Skeletal muscle wasting is a common hallmark of (late stage) cancer, which is also called cancer cachexia. Cancer cachexia is due to the (selfish) tumour present in the body, which activates many processes in multiple organs eventually leading to the loss of muscle mass. When we unravel the mechanisms involved, treatments to prevent or counteract the cancer cachexia can be developed.

In this thesis the impact of vibration training was tested in an animal model of cancer cachexia. Analysis of transcriptome data revealed that vibration training reduced the tumour-related effects in muscle. These effects were associated with an attenuation of the upregulation of the proteasome pathway in the soleus muscle. We also found that the oxidative phosphorylation pathway was among the most abundant downregulated pathways in muscle of the cachectic animals.

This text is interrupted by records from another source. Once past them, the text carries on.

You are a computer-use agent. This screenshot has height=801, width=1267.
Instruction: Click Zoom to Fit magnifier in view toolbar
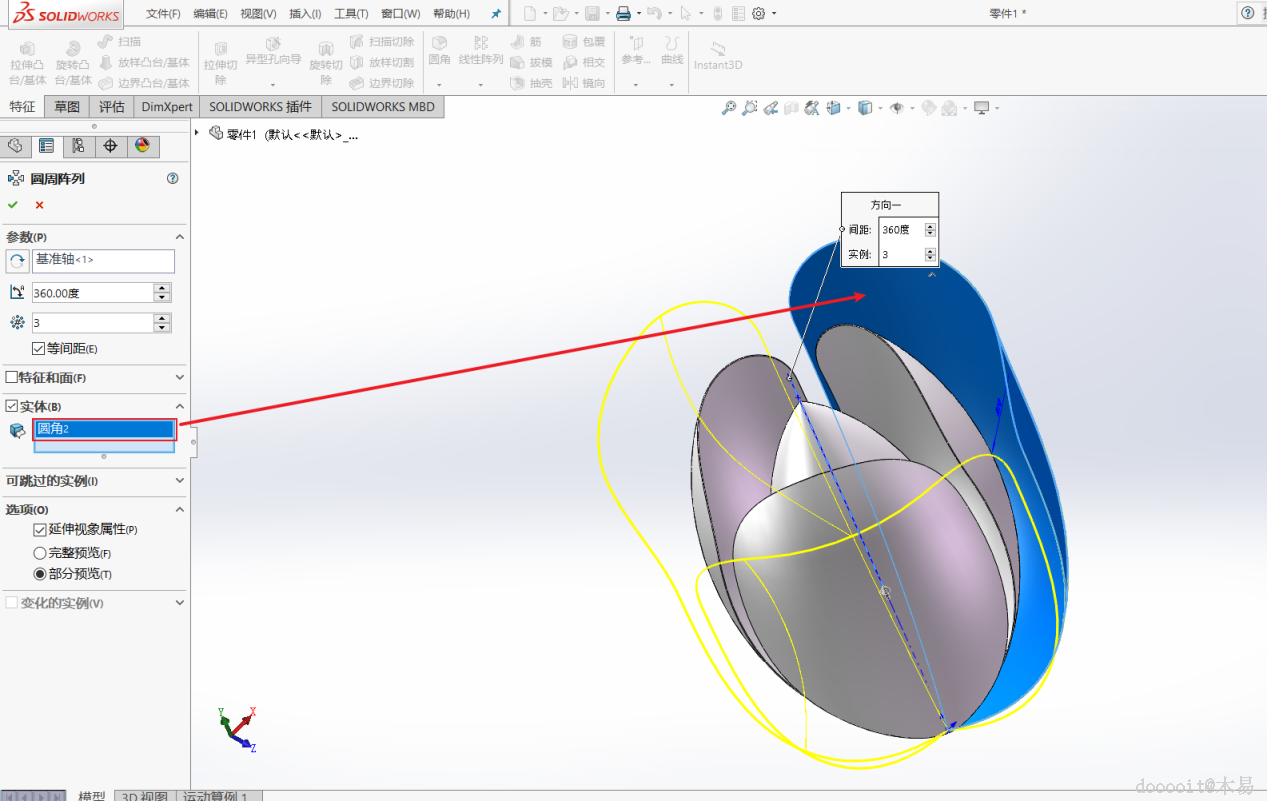pyautogui.click(x=728, y=108)
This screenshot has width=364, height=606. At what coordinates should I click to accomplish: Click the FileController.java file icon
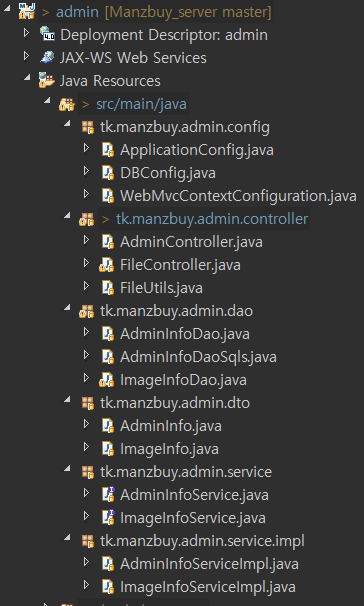point(107,265)
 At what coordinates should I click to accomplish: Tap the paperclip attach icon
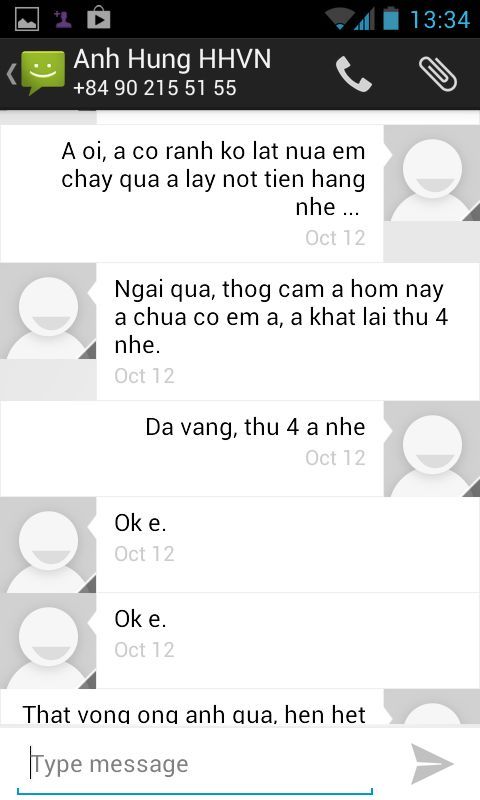point(437,74)
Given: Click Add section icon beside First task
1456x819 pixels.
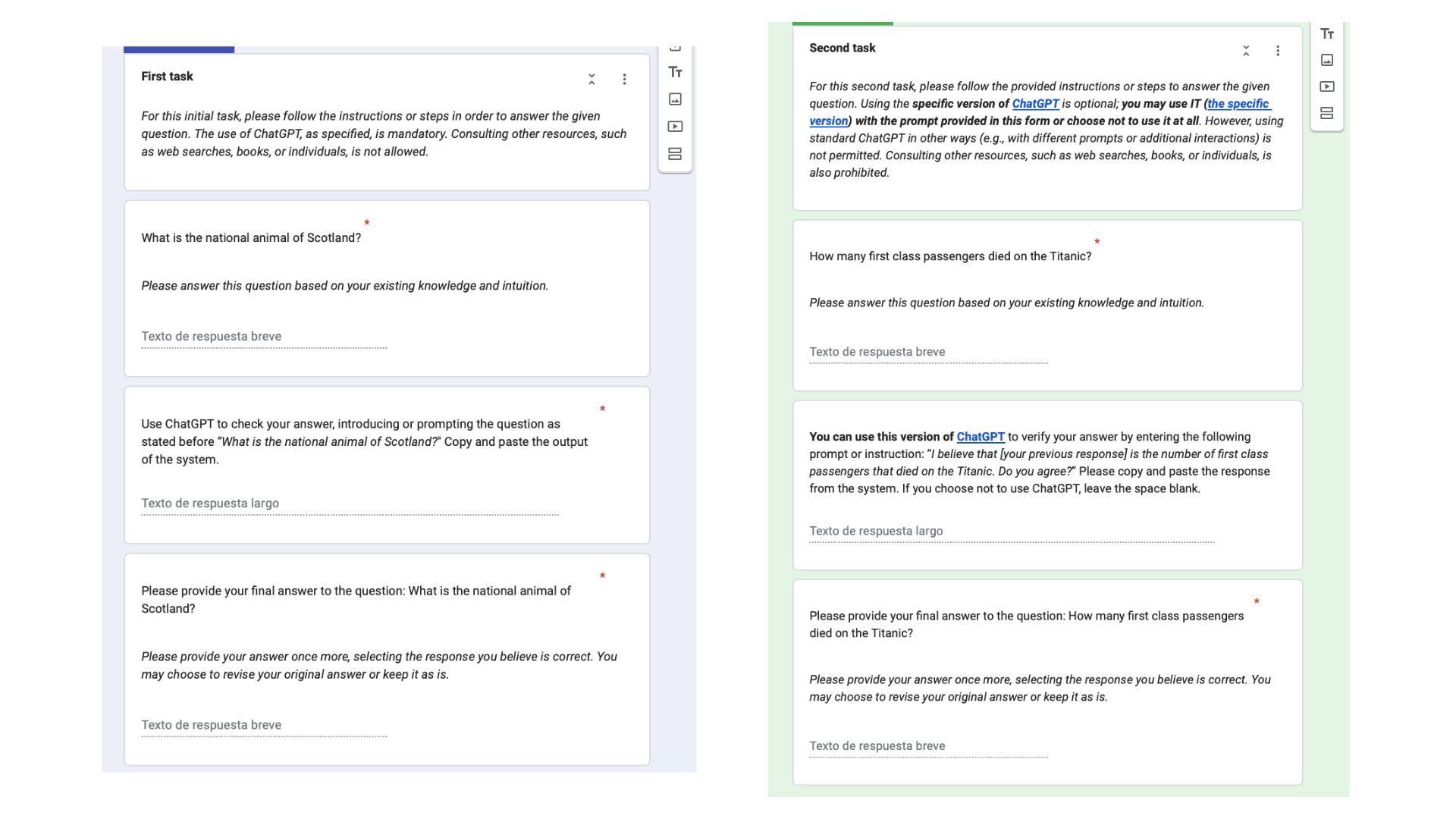Looking at the screenshot, I should point(675,154).
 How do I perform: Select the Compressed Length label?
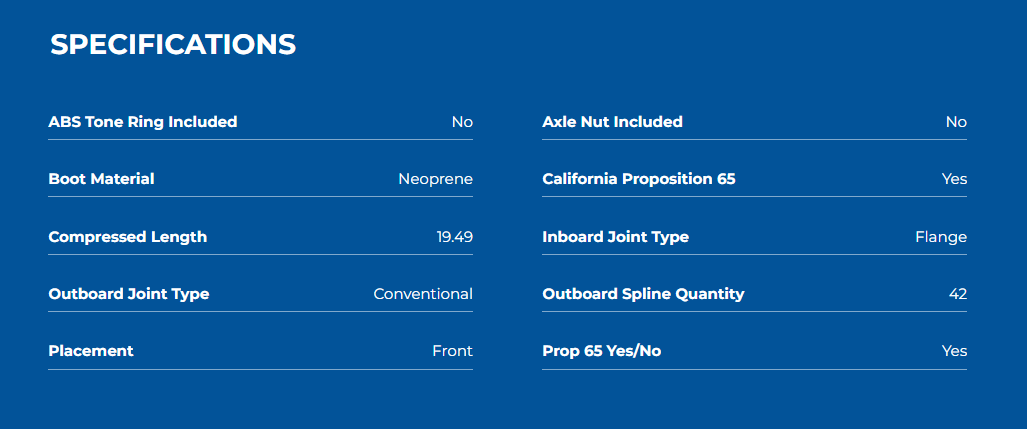128,236
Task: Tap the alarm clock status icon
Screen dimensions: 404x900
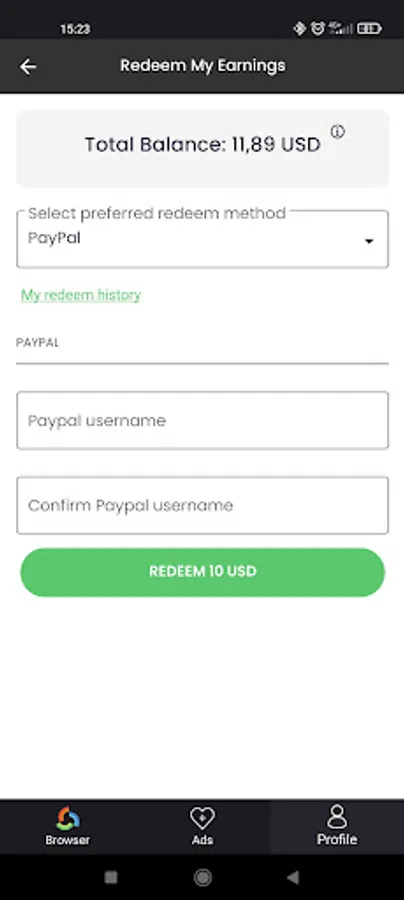Action: (317, 28)
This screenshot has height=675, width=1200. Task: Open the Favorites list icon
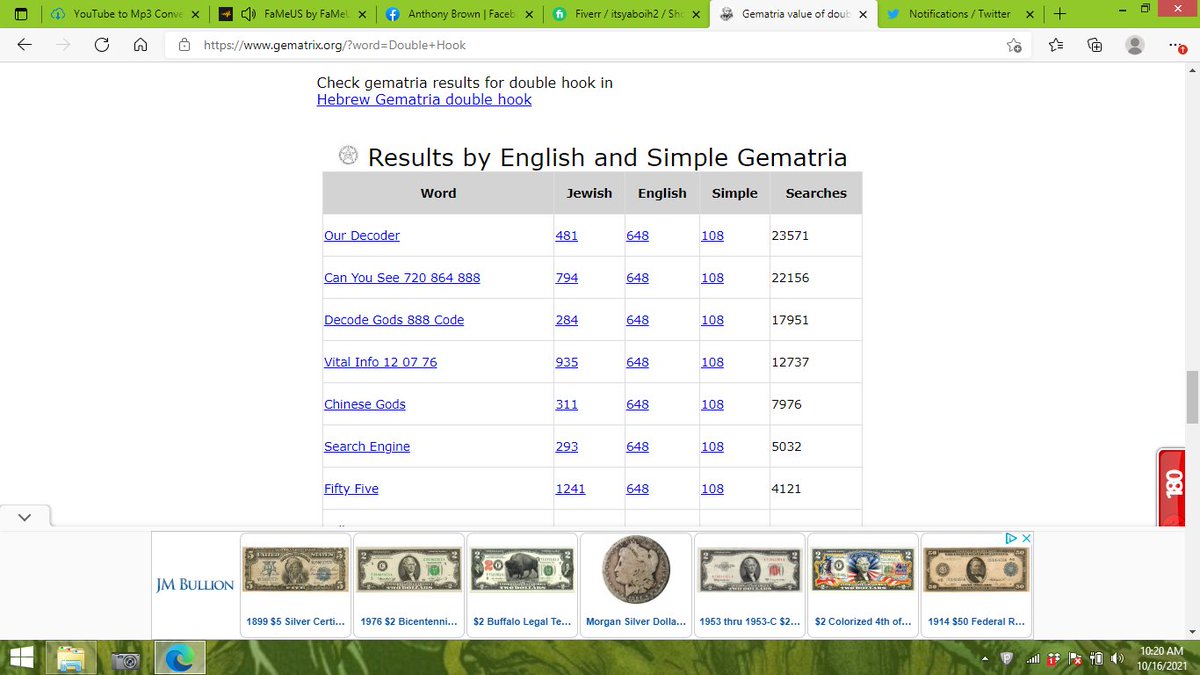tap(1053, 45)
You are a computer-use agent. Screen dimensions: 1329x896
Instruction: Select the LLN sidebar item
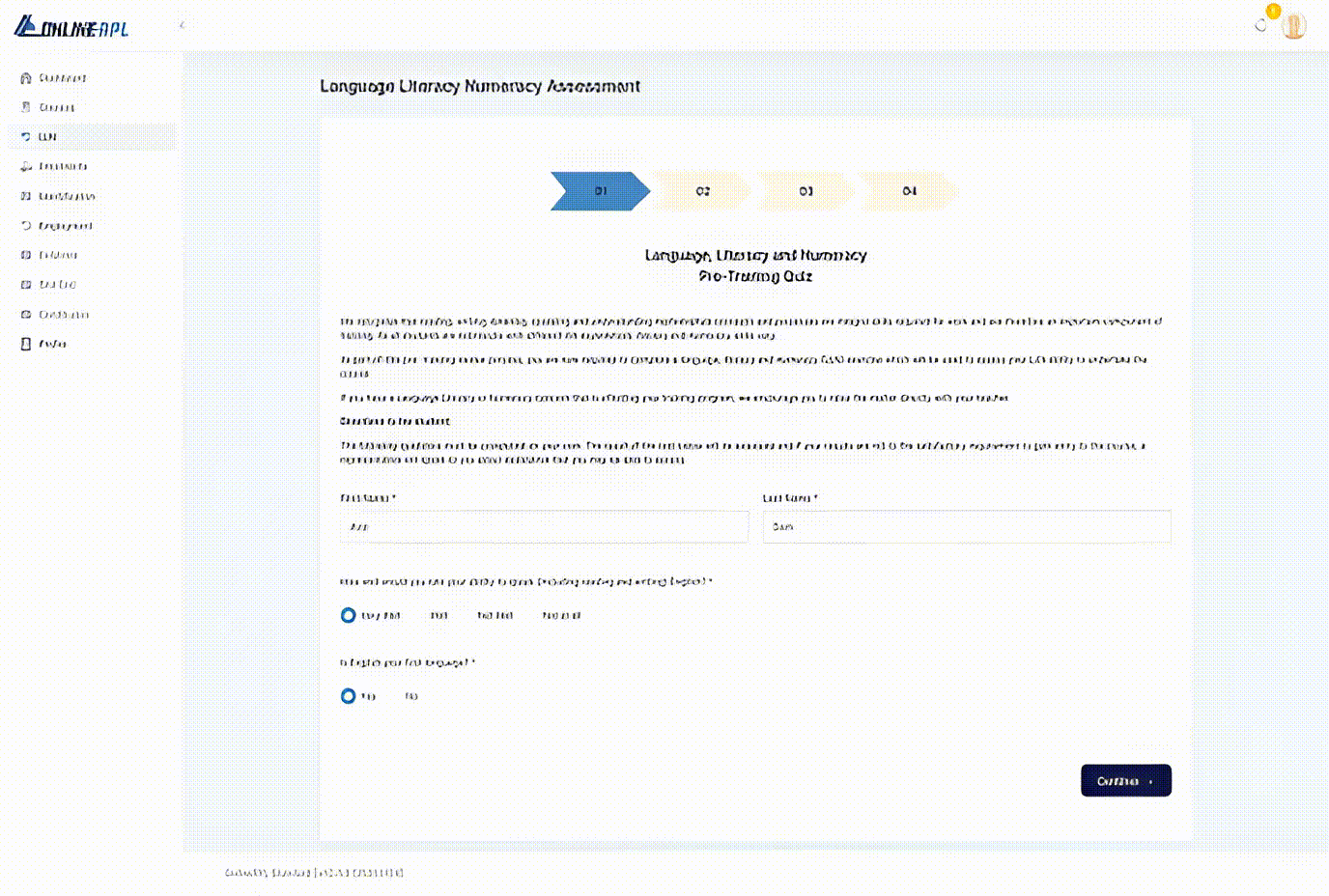click(x=46, y=137)
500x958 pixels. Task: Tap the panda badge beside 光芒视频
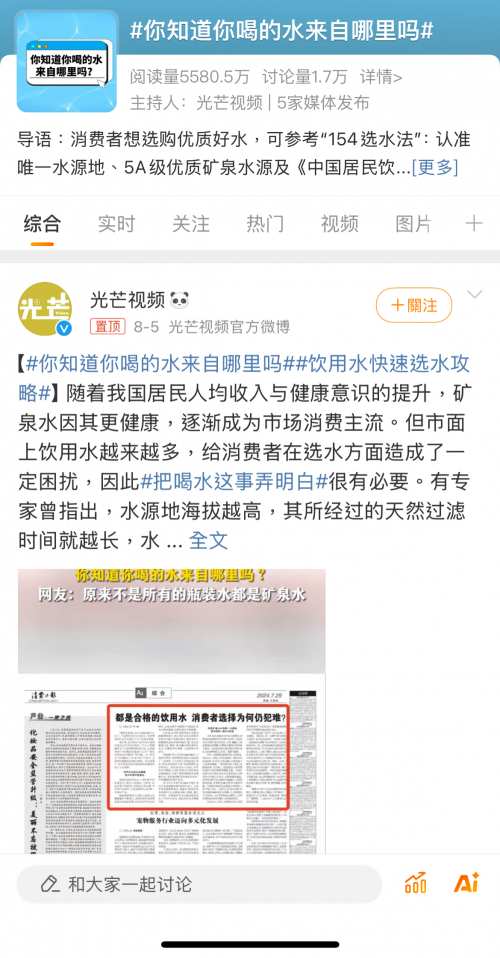point(180,300)
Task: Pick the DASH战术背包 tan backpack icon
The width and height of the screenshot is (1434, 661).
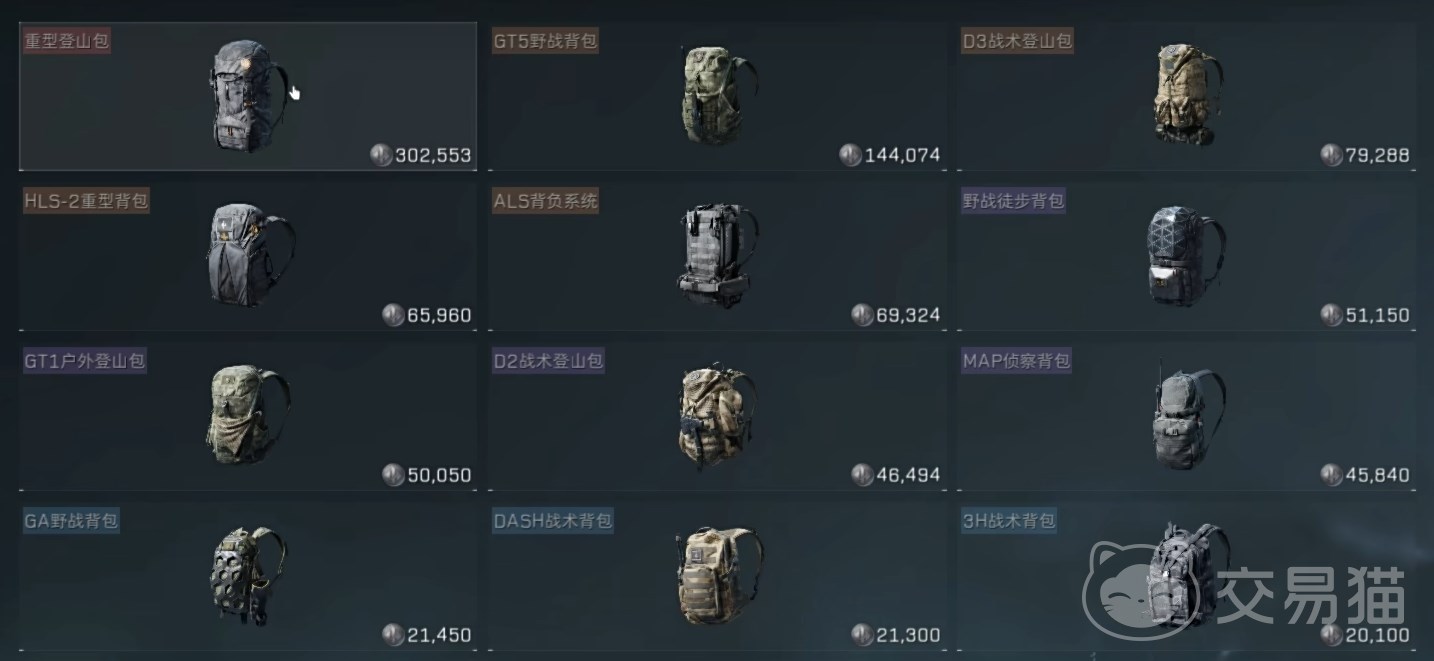Action: pyautogui.click(x=719, y=575)
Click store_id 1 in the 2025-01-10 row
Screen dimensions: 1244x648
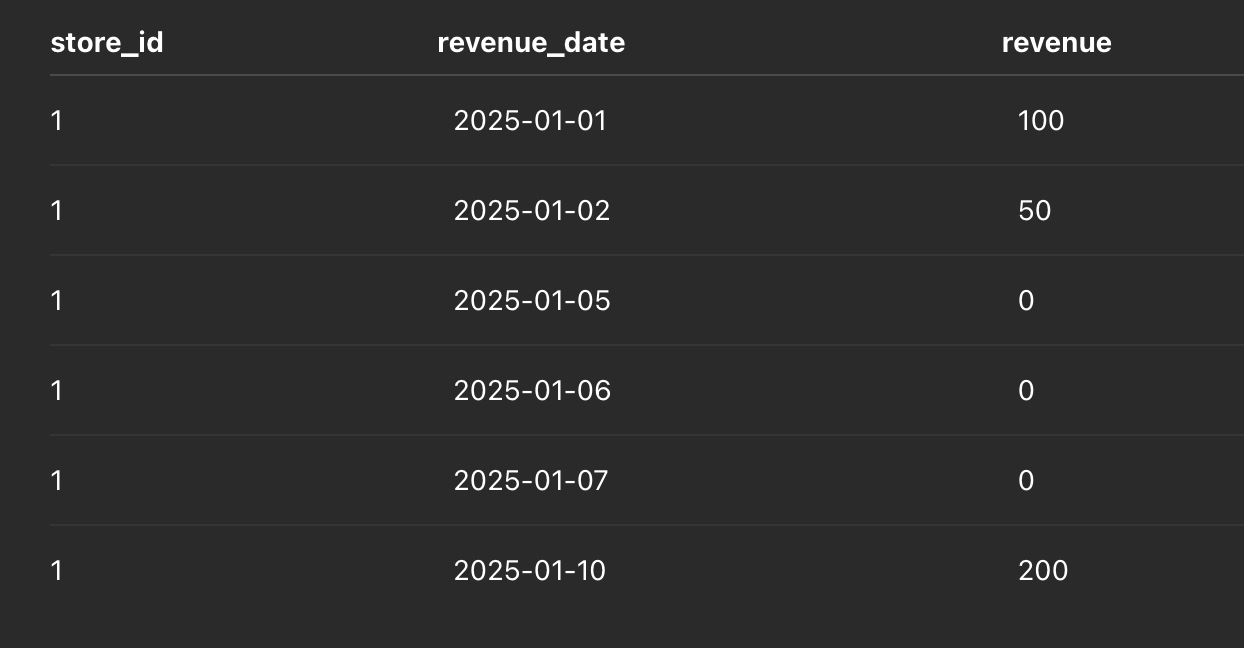tap(56, 571)
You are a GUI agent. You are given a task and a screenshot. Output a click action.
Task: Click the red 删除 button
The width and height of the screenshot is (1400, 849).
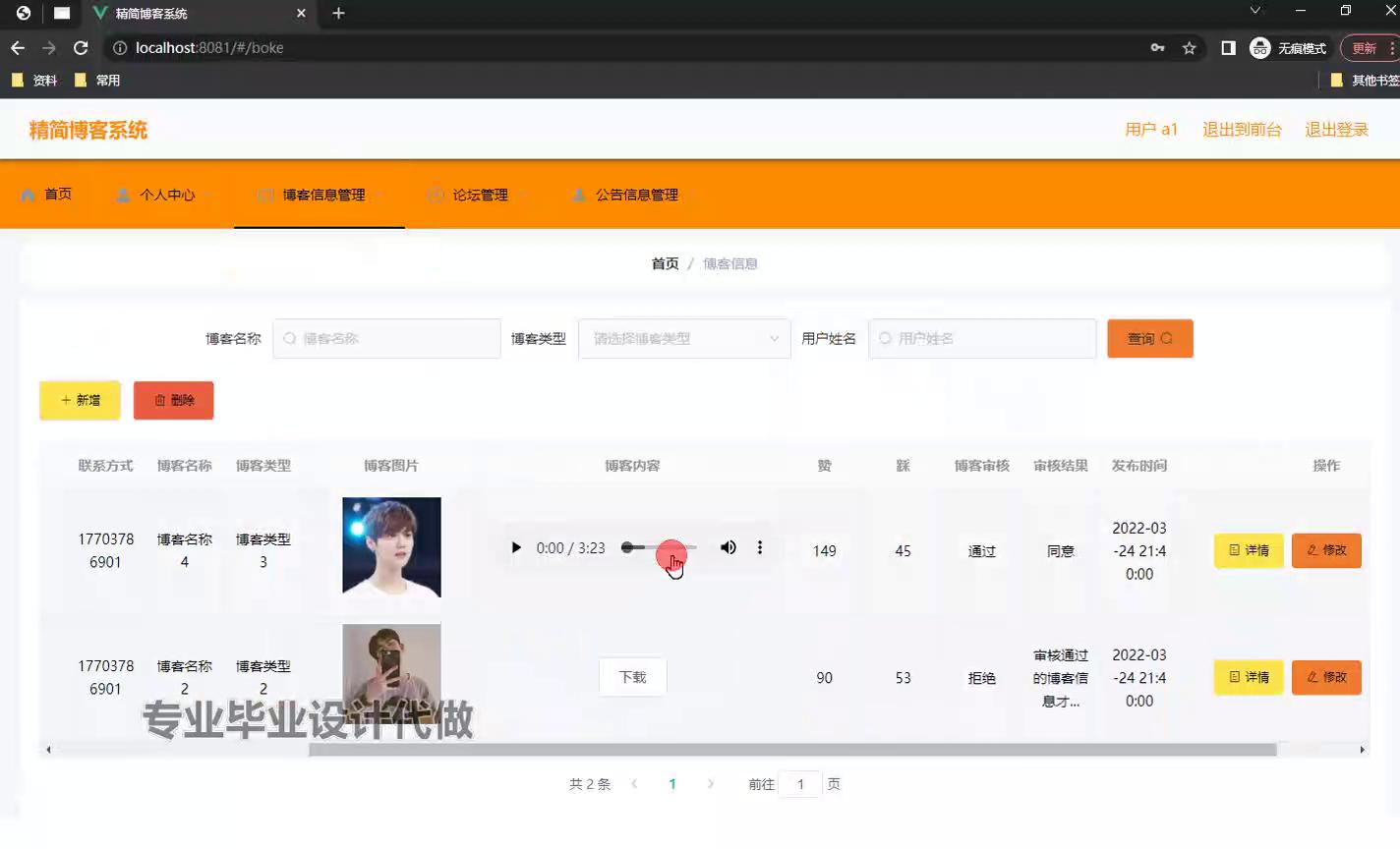click(x=173, y=400)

Secondly, muscle cells were used to investigate the effects of secreted immune signalling molecules by the tumour cells on muscle development. Global gene expression, measured by RNA sequencing, showed a significant upregulation of immune pathways. Oxidative phosphorylation was again found in the top downregulated pathways.

Next to this, the role of mitochondria in cachexia were studied. Mitochondria are an important part of the (muscle) cells, as they generate most of the energy molecules. Our literature analysis showed that the expression of genes involved in mitochondrial fusion, fission, ATP production and mitochondrial density is decreased, while that of genes involved in reactive oxygen species (ROS) detoxification and mitophagy is increased. When investigating the effects of secreted molecules by the tumour cells on muscle development we found that about 70% of the significant differentially expressed MitoCarta genes were downregulated. In contrast, the whole genome expression consisted mainly of upregulated genes. The in vivo data turned out to have an overlap with the in vitro data, eight MitoCarta genes were found in both the GCM and the in vivo models. These eight MitoCarta genes were also all downregulated in the cachectic animal model. Moreover, vibration training seemed to counteract this downregulation to a small extent. The translatability of these results to in vivo data shows the relevance of these cancer cachexia models.

Lastly, to investigate muscle gene expression in humans, to gain more insight in the underlying processes and to confirm our results on skeletal muscle mitochondrial gene expression, the COMUNEX study was designed. In an update of the COMUNEX study, data of 21 of the 30 primary colon cancer patients undergoing a tumour resection were discussed. Most participants are suffering from sarcopenia. However, a comparison with the, still to be included, control and liver metastatic groups is needed for interpretation of other data regarding muscle wasting, including transcriptomics.

Based on the results of this thesis, one major conclusion is that immune signalling molecules from tumour cells directly impair muscle activity and myogenesis. A second major conclusion is that the secreted immune signalling molecules of cachexia-inducing cancer cell lines have a direct impact on mitochondrial function. Vibration training can influence muscle gene expression, and it modulates the expression of the eight identified MitoCarta cachexia signature genes positively.